Tuesday, October 14, 2014
A Table Retrofit - is it time to tweak that table in your basement?
It's probably not 100% accurate, but I think there's a relationship between the economy and the type of commissions I receive at my woodshop. In boom times - the type of orders being placed are for brand new pieces - kitchen tables, desks, beds, whatever.
In less predictable economic times, the cycle of work that arrives on my doorstep includes repairs, retrofits, and upcycling. Lately, I've been seeing all sorts of repairs coming in, and to tell you the truth, they're a nice break from what I normally do.
This sofa table came in the shop the other day; it wasn't particularly outstanding, but the owners liked it and it fit well in their home. They wanted it retrofitted into a small desk, by removing the shelf below, and a adding a drawer into the front apron. They even brought in visual aid for me!

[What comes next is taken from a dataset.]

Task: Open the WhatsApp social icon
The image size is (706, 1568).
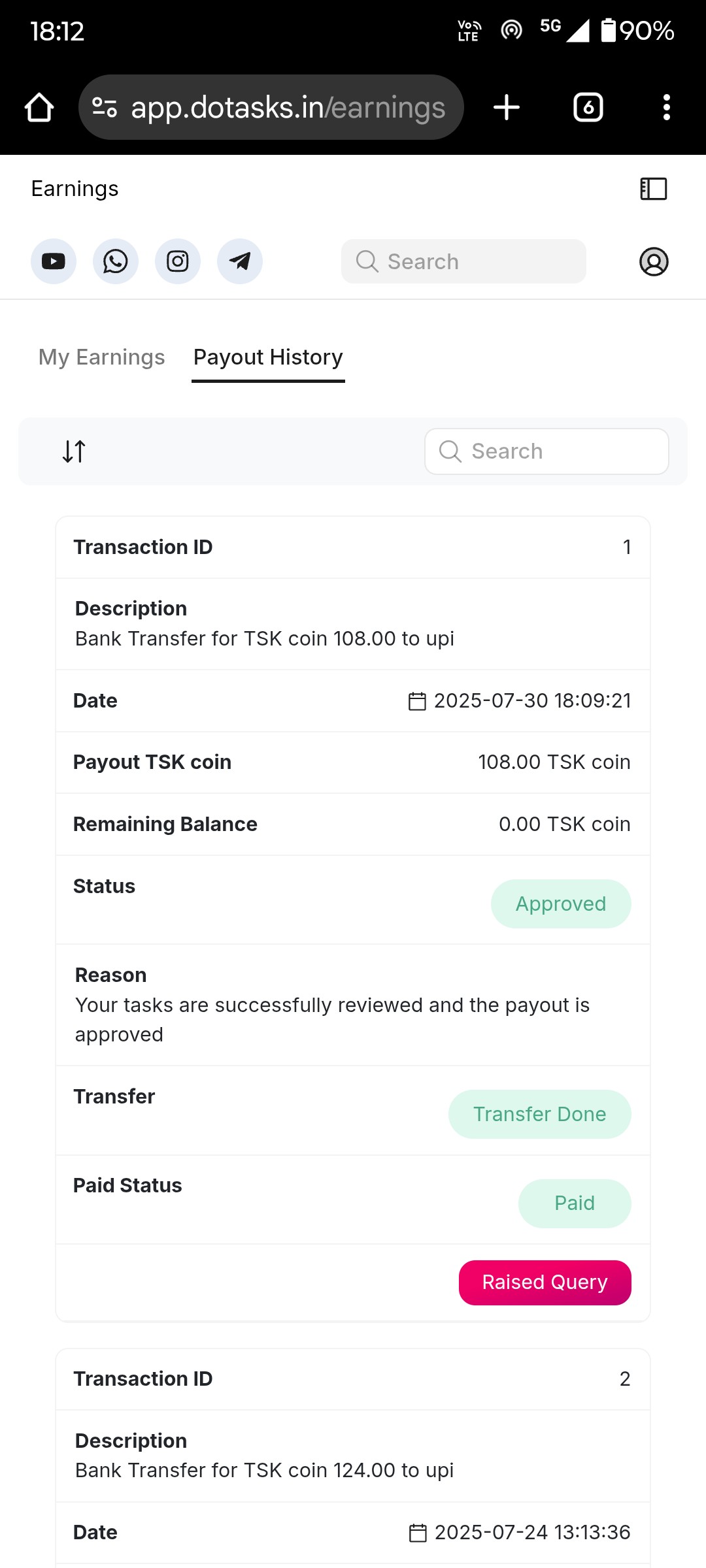Action: [116, 261]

I love it when people come in with a plan. Removing the shelf was first, and my first thought was to remove these plugs, with the hope of exposing the mortise and tenon joinery. Instead, I realized these were dummies (and so was I!) just covering up giant screws.
Had I known that, I wouldn't have had to dig out this plug! Sometimes, the best plan of attack is BFI. That's Brute Force and Ignorance.
It's easy to overthink things, when all the situation really needs is a hammer and someone swinging it. A couple of swift whacks with a hammer released the shelf.
I ground down the screws,
and cut some of the beaded trim from the shelf front to cover up the lower stretchers.
I swear, when it was done, it looked like that shelf had never been there!
Part One - Mission Accomplished!
On to Part Two - cutting the top apron and adding a drawer. I wanted to use the piece of wood that I cut out for the drawer front, so I decided to hand cut the apron with a thin kerf Japanese saw. I added a few guides to help me saw straight.
It's so easy for that saw to wander!
When I got close to the bottom of the apron, a little duct tape protected the underside of the table top. Is there anything that duct tape doesn't do?
The top was screwed into the aprons - which is completely the wrong way to attach a tabletop, but hell... if it's worked for this long, why not join that party? I used a doweling jig to drill some centered holes,
and reattached the top to the base.
It's sort of hard to see, but Stella was with me in the shop when I was working on this table, and she just sat at the front door, watching the neighborhood. She tends to get pretty bored when she's at the shop, but I like the company!
With the apron cut away, I added some side bracing on which to mount the drawer slide.
The drawer front needed a little cleaning up, with its hand sawn edges looking a little ratty. Once I straightened up the cut, and put it back into place - it looked perfect!
Building a drawer was probably the easiest part of all of this - I swear, I've built so many drawers in my lifetime, I could do one with one hand tied behind my back, and both eyes closed. I prefer to leave drawer boxes unstained; they just look cleaner, and there is no risk of smell or contamination to the contents of the drawer,
but when I attached the drawer face to the box and slid it into place, it looked out of place.
Thats' one thing you don't want with furniture repair - for the repair to stick out like a sore thumb. So I broke my own rule and stained it. And you know what - it looked perfect!
When finished, it was hard to tell that this drawer hadn't always been there! I suppose that's a good test of whether the retrofit was a success or not.
As far as my theory about economic indicators goes - the next four or five projects I'm working on all deal with building new pieces, so it sort of blows my theory out of the water.
So much for me being an economist; I'll stick to woodworking!